House Republicans also say they are preparing the groundwork for hearings on Hunter Biden’s laptop, which they allege will show the president’s sons ties to China and other foreign powers.

The Biden administration will likely dismiss these proceedings as time-wasting, grandstanding. But as the Obama administration learned in the aftermath of the 2012 Benghazi attack that killed four Americans, such hearings may well dominate Washington’s limited attention span for much of the next two years.

Looking ahead to 2024

For many foreign observers, the elections are likely more interesting as harbingers for what’s to come in two years rather than in the coming months. While the president’s party typically loses ground in midterm elections, the scale of that loss, and the sorts of candidates who enter the new Congress, could give indications of Biden’s prospects for reelection in 2024 and the likelihood that Trump — or another candidate in the Trump mold — could return to power.

Uncertainty about America’s political future always has concrete impacts on foreign policy. One reason why the Biden administration has had a difficult time fulfilling its campaign pledge of negotiating a return to the 2015 Iran nuclear deal is that the Iranians are understandably skeptical that any deal they sign won’t be thrown out the next time a Republican is in office. For what it’s worth, congressional Republicans probably couldn’t do much to stop a new nuclear deal if one were reached, just as they were unable to block Barack Obama’s original deal back in 2015; right now, amid the mass protests in Iran, there’s little movement toward a deal anyway.

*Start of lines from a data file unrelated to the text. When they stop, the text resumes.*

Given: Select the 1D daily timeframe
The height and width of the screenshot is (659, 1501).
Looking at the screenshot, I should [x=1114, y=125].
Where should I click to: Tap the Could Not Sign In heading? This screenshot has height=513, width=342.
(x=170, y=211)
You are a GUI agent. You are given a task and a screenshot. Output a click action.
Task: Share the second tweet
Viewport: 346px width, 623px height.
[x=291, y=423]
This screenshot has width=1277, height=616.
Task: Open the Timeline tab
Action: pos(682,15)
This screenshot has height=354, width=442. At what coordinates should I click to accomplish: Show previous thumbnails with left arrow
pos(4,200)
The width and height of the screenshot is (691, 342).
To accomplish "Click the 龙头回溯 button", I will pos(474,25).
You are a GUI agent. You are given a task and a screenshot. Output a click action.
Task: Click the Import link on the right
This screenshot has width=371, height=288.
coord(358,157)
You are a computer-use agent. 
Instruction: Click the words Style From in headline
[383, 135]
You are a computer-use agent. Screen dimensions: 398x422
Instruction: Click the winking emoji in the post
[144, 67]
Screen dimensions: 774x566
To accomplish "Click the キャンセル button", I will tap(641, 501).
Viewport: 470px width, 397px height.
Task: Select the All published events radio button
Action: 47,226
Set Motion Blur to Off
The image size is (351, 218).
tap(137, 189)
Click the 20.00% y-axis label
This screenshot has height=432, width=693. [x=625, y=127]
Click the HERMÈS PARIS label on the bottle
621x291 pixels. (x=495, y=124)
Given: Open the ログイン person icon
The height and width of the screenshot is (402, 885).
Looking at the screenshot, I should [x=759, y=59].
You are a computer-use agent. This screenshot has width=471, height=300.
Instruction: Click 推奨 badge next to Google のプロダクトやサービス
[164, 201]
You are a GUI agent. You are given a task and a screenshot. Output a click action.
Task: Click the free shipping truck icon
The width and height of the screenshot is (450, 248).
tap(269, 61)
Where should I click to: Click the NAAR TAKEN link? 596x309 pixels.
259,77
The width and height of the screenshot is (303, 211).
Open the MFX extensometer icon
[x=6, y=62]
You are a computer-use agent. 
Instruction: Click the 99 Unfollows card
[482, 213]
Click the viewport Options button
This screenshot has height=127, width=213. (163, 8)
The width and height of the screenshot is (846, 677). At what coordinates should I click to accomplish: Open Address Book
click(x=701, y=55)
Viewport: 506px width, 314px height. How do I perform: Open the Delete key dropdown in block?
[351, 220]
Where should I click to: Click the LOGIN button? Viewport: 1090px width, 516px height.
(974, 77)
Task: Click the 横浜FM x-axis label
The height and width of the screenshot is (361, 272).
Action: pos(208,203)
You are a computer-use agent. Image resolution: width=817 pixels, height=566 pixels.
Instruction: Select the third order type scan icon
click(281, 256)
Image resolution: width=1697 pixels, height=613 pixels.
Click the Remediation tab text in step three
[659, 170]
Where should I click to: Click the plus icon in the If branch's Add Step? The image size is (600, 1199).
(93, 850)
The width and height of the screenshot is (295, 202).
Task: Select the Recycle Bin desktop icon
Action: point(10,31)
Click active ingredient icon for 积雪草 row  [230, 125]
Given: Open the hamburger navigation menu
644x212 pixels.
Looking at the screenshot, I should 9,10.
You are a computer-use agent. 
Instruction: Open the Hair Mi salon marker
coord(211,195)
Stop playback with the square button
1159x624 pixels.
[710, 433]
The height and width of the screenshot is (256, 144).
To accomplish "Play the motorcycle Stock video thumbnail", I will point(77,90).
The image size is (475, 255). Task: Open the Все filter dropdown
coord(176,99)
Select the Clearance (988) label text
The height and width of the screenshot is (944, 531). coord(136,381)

A defeat for the Democrats in 2024 could well lead to the U.S. once again withdrawing from the Paris Agreement on climate change. Former national security adviser John Bolton has even suggested that Trump was prepared to pull the U.S. out of NATO had he won a second term.

So there will be short-term impact and long-term concerns, whatever happens on Nov. 8. And regardless of the results, Biden is likely to spend the next two years with global allies looking over his shoulder, wondering who and what might be coming next.